Ich glaube, daß man vor diesem Hintergrund recht daran tut, in dieser Stadt - und der Oberbürgermeister hat das gemacht - , soweit es irgendwie geht, nicht in die Vergangenheit, sondern nach vorne zu schauen. Nach vorne zu schauen heißt aber auch: Ich glaube im Interesse aller, daß sich die Sebnitzer ebenso wie alle anderen in der Region und über die Region hinaus gegen jede Form rechtsradikaler Umtriebe, die es in unserem Land gibt, wehren müssen.

Wir brauchen dazu gerade auch den Bürgersinn der Menschen hier, um dem entgegenzutreten.
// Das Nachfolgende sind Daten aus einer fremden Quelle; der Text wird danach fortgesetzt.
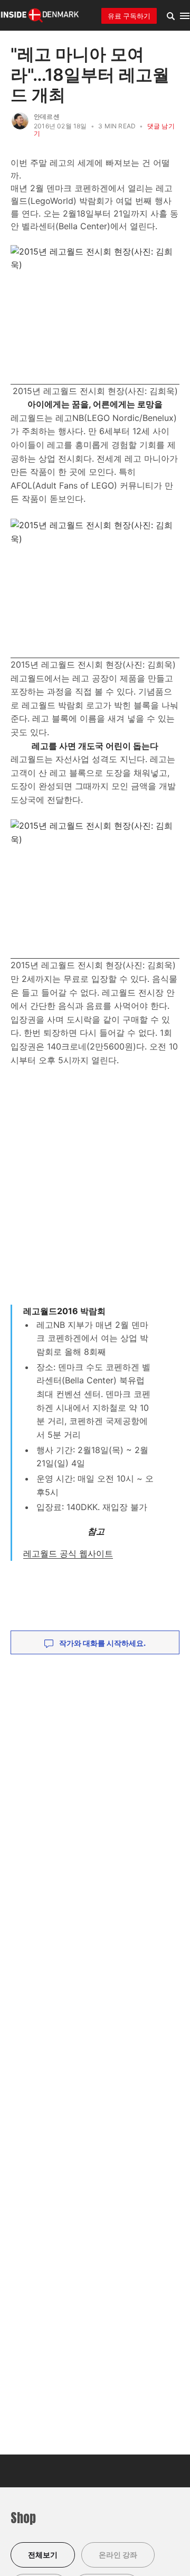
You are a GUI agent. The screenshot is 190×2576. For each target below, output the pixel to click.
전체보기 (43, 2554)
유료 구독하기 (129, 16)
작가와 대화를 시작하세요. (102, 1642)
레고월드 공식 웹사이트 (68, 1553)
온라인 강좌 (118, 2554)
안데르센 (47, 116)
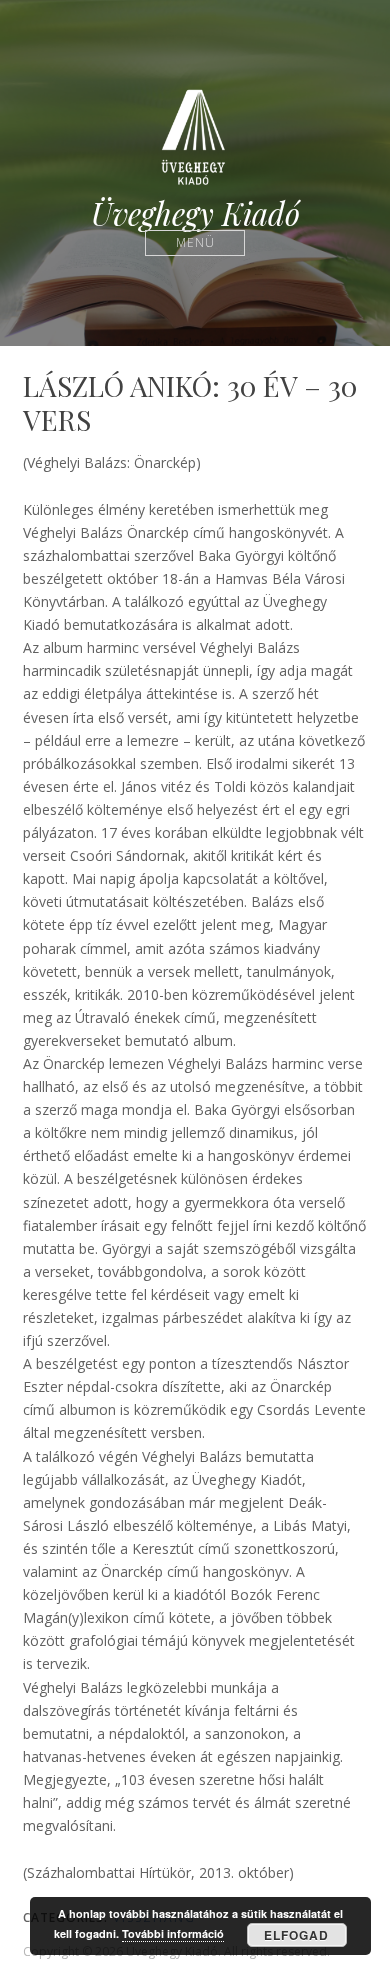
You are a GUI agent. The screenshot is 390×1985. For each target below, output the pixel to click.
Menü (195, 242)
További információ (173, 1933)
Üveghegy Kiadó (195, 213)
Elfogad (296, 1935)
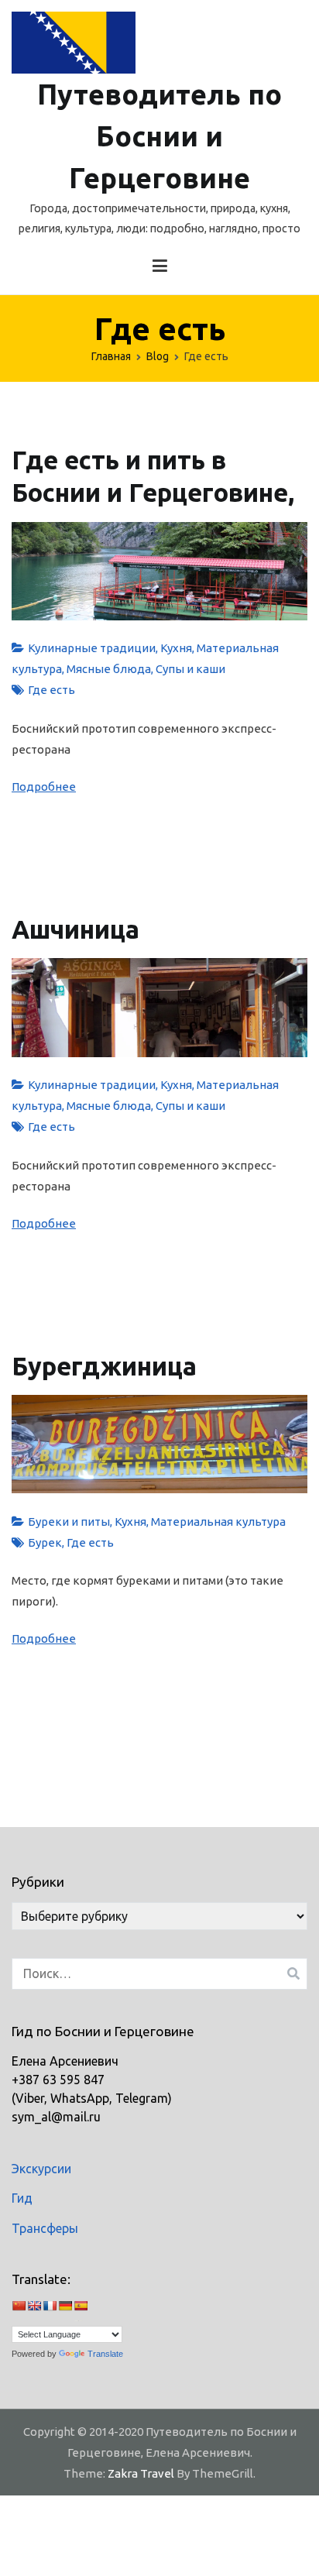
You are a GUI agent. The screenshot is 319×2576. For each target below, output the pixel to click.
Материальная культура (218, 1521)
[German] (65, 2310)
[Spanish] (80, 2310)
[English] (34, 2310)
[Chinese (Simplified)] (19, 2310)
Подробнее (44, 786)
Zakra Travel (141, 2473)
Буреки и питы (69, 1521)
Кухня (176, 647)
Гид (22, 2198)
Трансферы (45, 2228)
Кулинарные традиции (92, 647)
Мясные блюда (109, 668)
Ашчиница (75, 929)
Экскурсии (41, 2169)
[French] (50, 2310)
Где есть (51, 689)
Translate (105, 2353)
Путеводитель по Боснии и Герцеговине (159, 136)
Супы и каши (190, 668)
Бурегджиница (104, 1366)
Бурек (45, 1542)
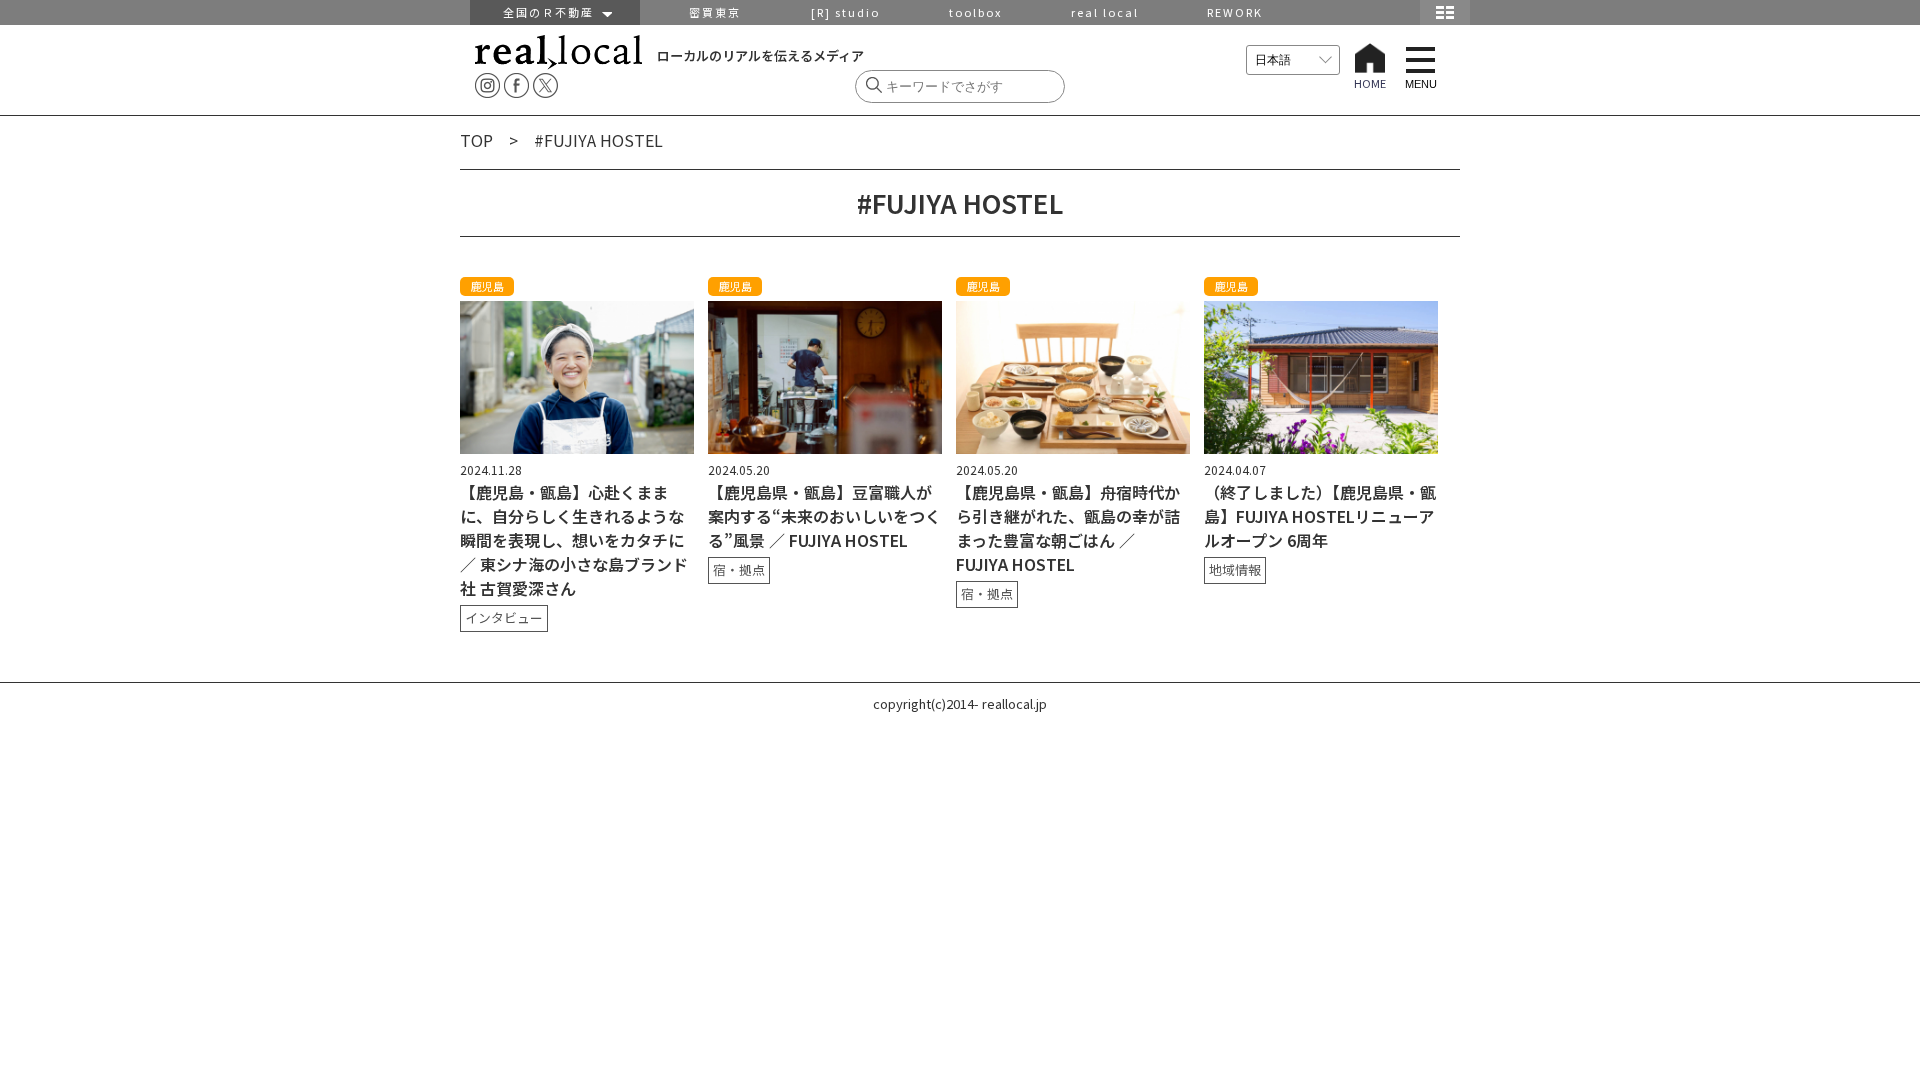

Und deswegen muß an die Stelle pauschaler Verurteilungen der feste Wille aller Beteiligten in der Region und in der Stadt kommen, solchen Gegebenheiten mit allen anderen zusammen entgegenzutreten.

Im Übrigen: Der Oberbürgermeister ( ... ) hat völlig zu recht darauf hingewiesen, daß es jetzt darum geht, mehr als in der Vergangenheit zu begreifen, daß das, was hier als Vorwurf geäußert worden ist, überhaupt kein spezifisch ostdeutsches Problem ist, sondern daß es das in Deutschland insgesamt gibt, ja auch über Deutschland hinaus.

Insofern ist die Bekämpfung von gar gewaltbereitem Rechtsradikalismus etwas, was die Deutschen sich schlechthin zur Aufgabe machen müssen und machen. Und keineswegs nur die Ostdeutschen. Und wir sind auch selbstbewußt genug, unseren Partnern in Europa zu sagen, daß wir uns alle zusammen damit auseinander zu setzen haben.